C’est un caillou de plus dans la chaussure, et le comité d’organisation des Alpes françaises 2030 s’en serait bien passé. L’élection d’Eric Ciotti comme maire de Nice vient contrarier les plans établis pour les Jeux olympiques et paralympiques d’hiver. Le COJOP avait une feuille de route claire avec le maire sortant, Christian Estrosi, mais sa défaite a rebattu les cartes. Et de nouvelles questions se posent quant aux sites olympiques niçois.
« Extrêmement attaché à ce que les Jeux se tiennent à Nice »
Pendant la campagne électorale, le député avait exprimé son opposition au projet de construire une nouvelle patinoire, privilégiant l’aménagement temporaire du Palais des expositions. Il a balayé l’idée de convertir temporairement l’Allianz Riviera pour accueillir le hockey sur glace, jugée trop couteuse et défavorable au club de l’OGC Nice. Son avis diverge aussi quant au site du futur village olympique. Vendredi, lors de son premier conseil municipal, la prise de parole du nouveau maire était forcément attendue. « Je suis bien entendu extrêmement attaché à ce que les Jeux olympiques se tiennent à Nice et nous allons désormais travailler dans ce sens. Nous allons mettre toutes les questions qui peuvent faire débat sur la table », a-t-il annoncé.

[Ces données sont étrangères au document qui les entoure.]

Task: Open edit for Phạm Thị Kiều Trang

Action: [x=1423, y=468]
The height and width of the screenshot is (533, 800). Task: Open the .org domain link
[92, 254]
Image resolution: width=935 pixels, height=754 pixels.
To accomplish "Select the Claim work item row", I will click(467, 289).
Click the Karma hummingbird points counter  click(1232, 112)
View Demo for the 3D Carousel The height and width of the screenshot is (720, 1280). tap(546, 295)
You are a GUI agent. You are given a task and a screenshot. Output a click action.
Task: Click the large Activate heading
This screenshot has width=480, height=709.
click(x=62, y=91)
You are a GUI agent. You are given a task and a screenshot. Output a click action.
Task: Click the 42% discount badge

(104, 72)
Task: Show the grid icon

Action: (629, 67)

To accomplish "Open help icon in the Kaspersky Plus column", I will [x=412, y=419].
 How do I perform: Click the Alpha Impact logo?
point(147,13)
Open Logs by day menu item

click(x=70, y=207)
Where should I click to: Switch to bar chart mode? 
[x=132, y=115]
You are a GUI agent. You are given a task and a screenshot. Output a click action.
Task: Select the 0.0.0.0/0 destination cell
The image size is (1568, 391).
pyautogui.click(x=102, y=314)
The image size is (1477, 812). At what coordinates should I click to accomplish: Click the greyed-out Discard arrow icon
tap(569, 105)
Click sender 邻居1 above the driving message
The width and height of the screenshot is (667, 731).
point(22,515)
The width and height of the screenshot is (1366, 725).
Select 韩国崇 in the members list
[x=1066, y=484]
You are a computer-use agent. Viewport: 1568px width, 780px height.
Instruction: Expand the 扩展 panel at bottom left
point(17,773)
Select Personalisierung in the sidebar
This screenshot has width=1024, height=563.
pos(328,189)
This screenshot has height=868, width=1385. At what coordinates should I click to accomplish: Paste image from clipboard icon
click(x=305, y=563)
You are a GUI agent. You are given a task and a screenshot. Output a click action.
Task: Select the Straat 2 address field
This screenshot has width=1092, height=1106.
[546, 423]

Il a précisé que des réunions techniques seraient rapidement organisées « avec pour objectif que les Jeux se tiennent comme prévu à Nice, même s’il peut y avoir sur telle ou telle épreuve des modalités ou des lieux d’organisation différents ». Le temps est compté : alors que le COJOP avait déjà pris du retard, le changement de maire va obliger à de nouvelles expertises, de nouveaux chiffrages, en sachant que l’équilibre budgétaire est un point ô combien sensible et que la carte des sites doit être validée fin juin.
Chaque jour, nous ne suivrons qu’une seule ligne de conduite : faire de Nice une ville plus heureuse tournée vers les Niçois !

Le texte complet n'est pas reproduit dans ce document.